**Selected excerpt**

Start of Block

A rare disease might only affect a handful of people in Belgium, or it may affect hundreds. In either case, Takeda Belgium makes it a priority to listen and learn from these people’s daily experiences and needs.
Through conversations with rare disease patients it becomes clear that, for them and their families, there is a critical need to accelerate access to treatment and to raise awareness for the disease areas. There is also a clear need for peer-to-peer contact and empowerment. This can be achieved by, amongst other initiatives, receiving relevant evidence-based information regarding their daily lives with their disease.
In this perspective, Takeda Belgium supports rare disease patient days organised by hospitals. These events aim to share correct and relevant information with patients, including information beyond the topic of medication, to facilitate peer-to-peer contact between patients and caregivers and promote different forms of interaction with the multidisciplinary medical staff. It goes without saying that these events also contribute to improving the general perception and awareness of rare diseases on the one hand, and aim to increase the patient’s voice and sense of empowerment on the other.

End of Block

(Items from a data source)

Start of Block

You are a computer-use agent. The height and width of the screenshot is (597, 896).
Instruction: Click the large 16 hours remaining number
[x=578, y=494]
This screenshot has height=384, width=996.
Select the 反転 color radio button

End of Block

**To do**
a - From the text on Takeda Belgium and rare diseases, extract the passage starting with "Through conversations with" and going on through "with their disease.".
b - According to the text on Takeda Belgium and rare diseases, what events does Takeda Belgium support?

**Answers to each task**
a -
Through conversations with rare disease patients it becomes clear that, for them and their families, there is a critical need to accelerate access to treatment and to raise awareness for the disease areas. There is also a clear need for peer-to-peer contact and empowerment. This can be achieved by, amongst other initiatives, receiving relevant evidence-based information regarding their daily lives with their disease.

b - It supports rare disease patient days that hospitals organize.